*** SOURCE DOCUMENT

The Iowa City City Council voted unanimously Tuesday to recommend for the two services to receive a subsection of ARPA funds dedicated to increasing legacy nonprofit organizations’ capacity to serve the community. 

Iowa City Free Medical and Dental Clinic will receive $1 million, and Neighborhood Centers of Johnson County will receive $2 million. 

In December 2022, the city launched the Non-Profit Capacity Building Capital Grant Program using $3 million from available ARPA funds, intending to award one to three grants to applicants. 

The city received eight applications from interested agencies, who were then assessed through the program criteria and ARPA guiding principles.

Before awarding the funding, city staff will work with each agency to develop a full proposal, which will be brought back before the council for final approval.

******
*** INFORMATION GIVEN

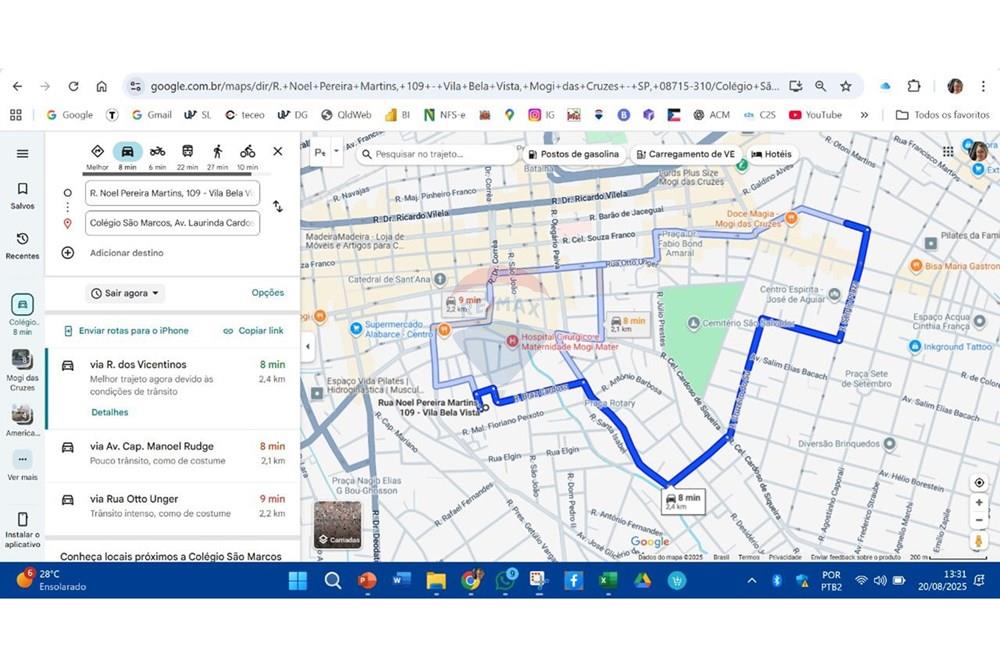This screenshot has height=667, width=1000.
Task: Collapse the side panel arrow
Action: (x=307, y=346)
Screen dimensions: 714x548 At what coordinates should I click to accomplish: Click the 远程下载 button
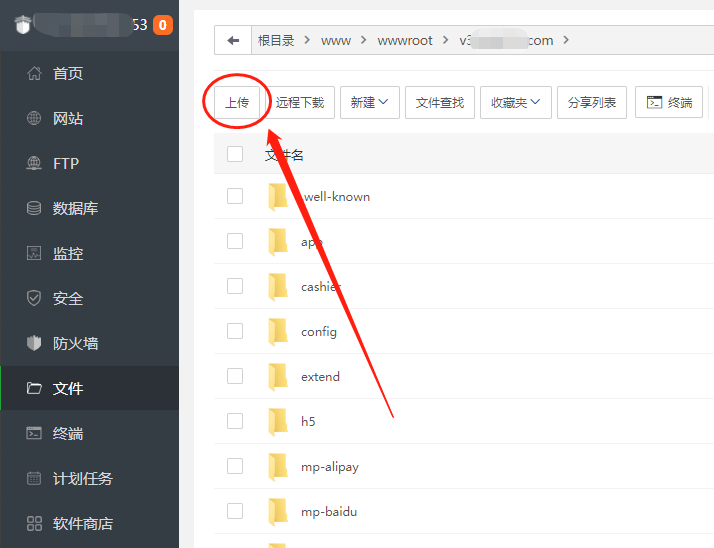point(300,102)
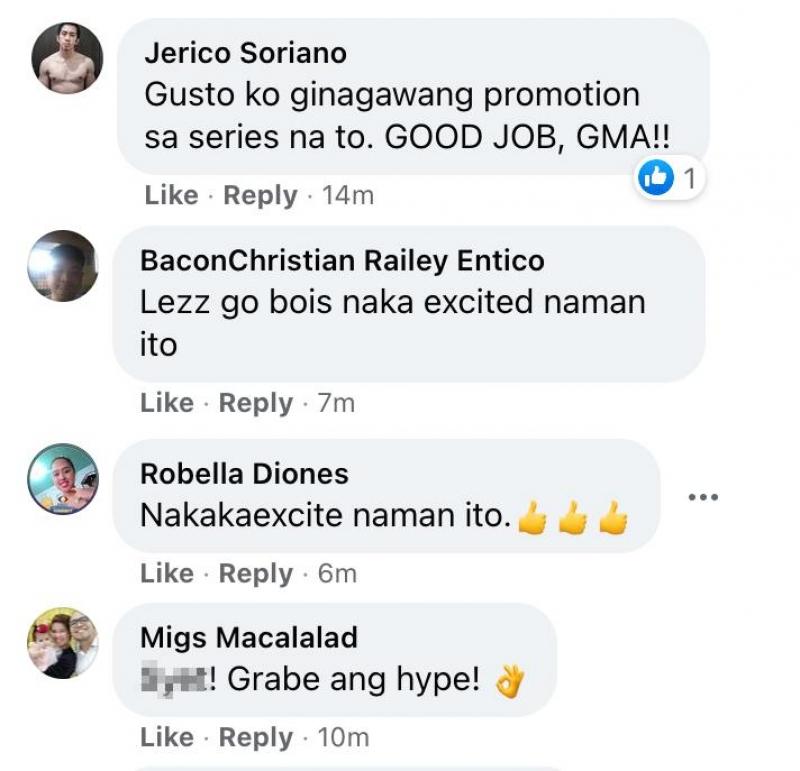Open Migs Macalalad name link
Image resolution: width=800 pixels, height=771 pixels.
click(249, 638)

******

▶ WHAT YOU ARE ASKED TO DO
Reproduce the ARPA grant passage from the text, everything from "The Iowa City" down to "ARPA guiding principles.".

▶ EXPECTED ANSWER
The Iowa City City Council voted unanimously Tuesday to recommend for the two services to receive a subsection of ARPA funds dedicated to increasing legacy nonprofit organizations’ capacity to serve the community. 

Iowa City Free Medical and Dental Clinic will receive $1 million, and Neighborhood Centers of Johnson County will receive $2 million. 

In December 2022, the city launched the Non-Profit Capacity Building Capital Grant Program using $3 million from available ARPA funds, intending to award one to three grants to applicants. 

The city received eight applications from interested agencies, who were then assessed through the program criteria and ARPA guiding principles.